SKELETONS IN LAWN CHAIRS

Neal Pollard

A man who was snorkeling in the Colorado River may have been expecting to find plants, aquatic life, and even ruins, but he did not expect to find two skeletons sitting in lawn chairs 40 feet below the surface.  The man was frightened, undoubtedly convinced he’d stumbled across a relatively recent tragedy. There was a sign with the date August 16, 2014, alongside the “bodies.”  Dutifully, the man reported the find to the La Paz County sheriff’s office, which investigated the scene.  The whole thing turns out to have been a hoax, a set up which law enforcement believes to have been nothing more than an attempt to be funny (AP report, 5/7/15, via foxnews.com).

Perhaps you have heard the adage, “Only believe half of what you see and none of what you hear.”  We do not want to go through life as cynical skeptics, but there is truth to the idea that looks can be deceiving.

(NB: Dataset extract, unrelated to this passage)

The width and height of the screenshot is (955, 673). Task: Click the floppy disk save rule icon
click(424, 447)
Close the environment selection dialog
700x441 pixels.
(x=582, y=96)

Sometimes we can mistake someone’s bad day or scowled face as anger or a vendetta against us.  We can be guilty of judging a book by its cover.  We may overhear part of a conversation, drawing an unwarranted conclusion without the benefit of “the rest of the story.”  We may think we know the circumstances or character of someone’s life based on partial “evidence.”  So many times, it is just hard to know.  In the end, what we thought we saw, heard, and knew turns out to be different from the reality.

Jesus warned, “Do not judge according to appearance, but judge with righteous judgment” (John 7:24).  The Old Law had a similar admonition: “Judge your neighbor fairly” (Lev. 19:15). Proverbs 18:13 warns, “He who gives an answer before he hears, it is folly and shame to him.”  When it comes to our dealings with anyone, but especially our brethren, we should be sure we have the whole picture.  That preacher may not be the false teacher he is painted out to be.  That brother or sister may not be mad at you, but hurting for unrelated reasons.  That rumor or piece of gossip may be totally unfounded.  “Hastiness” can be hurtfulness (cf. Prov. 21:5; 29:20; Ecc. 5:2).  In a rush to get the scoop, let’s always be sure we’ve got the whole truth!